The European Commission approves Lequembi

Published by MedNous on its website

The Alzheimer’s disease drug, Leqembi (lecanemab), has been approved by the European Commission following extra reviews of the product’s safety. The decision was announced on 16 April by the product’s co-developer BioArctic AB which will make the drug available to adults with a clinical diagnosis of mild cognitive impairment and mild dementia due to Alzheimer’s disease. The patient group is specifically identified as people who have only one, or no copy, of the ApoE4 gene, a risk factor for the disease. 

The European Medicines Agency’s main scientific committee initially rejected the Leqembi application on the grounds that the drug’s ability to delay cognitive decline was not sufficient to offset the risk of a side effect known as amyloid-related imaging abnormalities (ARIA).

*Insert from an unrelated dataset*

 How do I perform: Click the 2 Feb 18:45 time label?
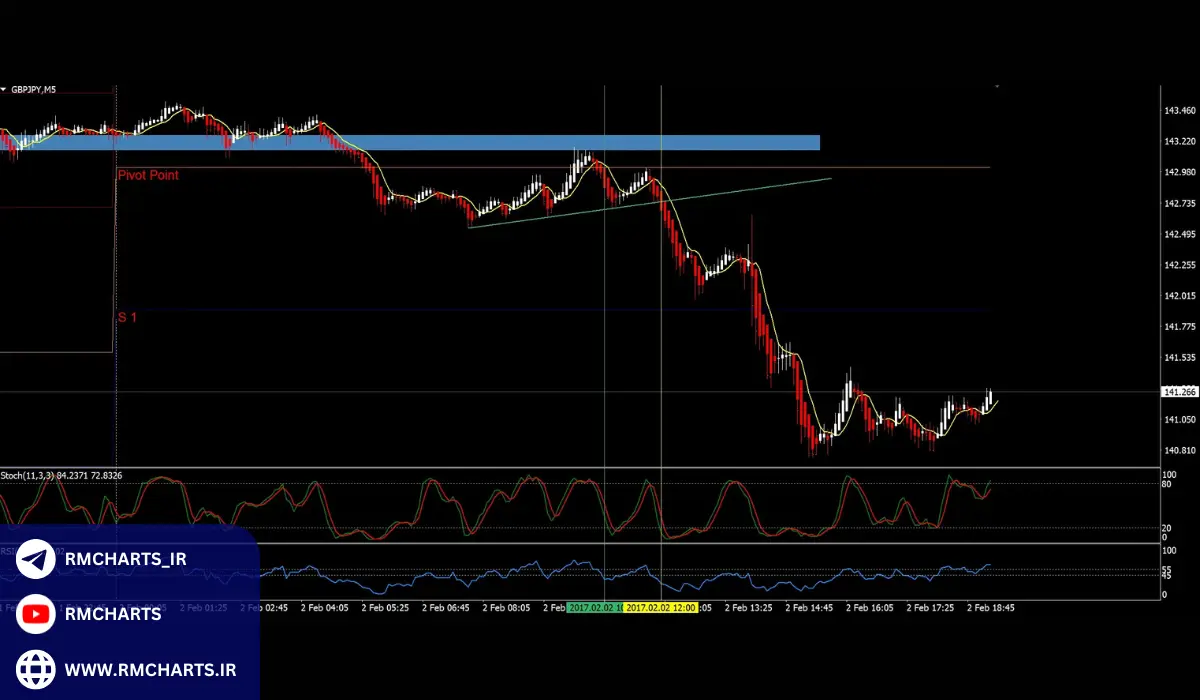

There are two types of ARIA. ARIA-E is characterised by the accumulation of fluid in the brain. ARIA-H is associated with bleeding. The side effects are highest in patients with two copies of the ApoE4 gene.

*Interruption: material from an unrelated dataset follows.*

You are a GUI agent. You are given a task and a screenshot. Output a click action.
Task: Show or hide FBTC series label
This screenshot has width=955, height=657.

On appeal from the developer, the EMA re-examined its initial decision focusing on a sub-group of patients with one or no copy of the ApoE4 gene and proposed approval. The reexamination showed that 8.9% of patients treated with Leqembi with one or no copy of the gene experienced ARIA-E compared with 12.6% of all patients. Similarly, 12.9% of patients with one or no copy of the gene experienced ARIA-H compared with 16.9% in the broader population. The effectiveness of the drug was largely similar for all patients. The Commission initially refused to accept the results of the appeal. But after further clarification of the risk minimisation measures, it approved the drug.

April 16, 2025